Jhttp://jempolindo.id  – Jember . Kinerja Anggota DPRD Jember dinilai Pemerhati Sosial Politik Kabupaten Jember Didit Abdurahman Marhaen mengalami kelumpuhan total. Karenanya Didit berharap ada gerakan memviralkan tagar Tahun 2019 Ganti Dewan. Hal itu dikatakannya saat Jagongan di Yayasan RaMa Jember, Senin (18/2/19).

“Memperhatikan kinerja dprd jember selama tiga tahun terahir sepertinya tak kuasa menghadapi carut marutnya pemerintahan kabupaten jember, menurut saya sudah selayaknya rakyat tidak lagi memilih anggota DPRD Jember yang mencalonkan diri lagi pada tahun 2019,” tegas Didit.

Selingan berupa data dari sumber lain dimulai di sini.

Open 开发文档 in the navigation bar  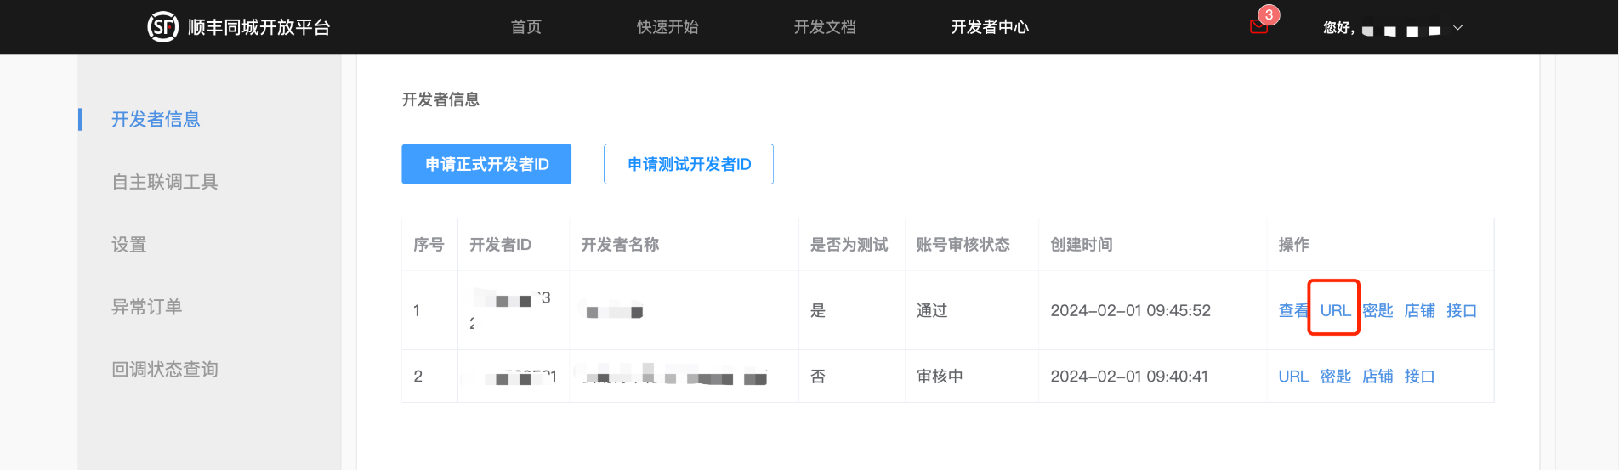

Pria marhaenis itu menggunakan acuan beberapa kasuistik yang terjadi selama pemerintahan Bupati dr Hj Faida MMR yang tidak dapat disikapi dewan secara proporsional sehingga merugikan rakyat Jember.

“Contohnya besarnya silpa yang hampir mencapai 1 trilyun, ini sungguh telah merugikan kepentingan percepatana pembangunan di kabupaten Jember,” sergahnya.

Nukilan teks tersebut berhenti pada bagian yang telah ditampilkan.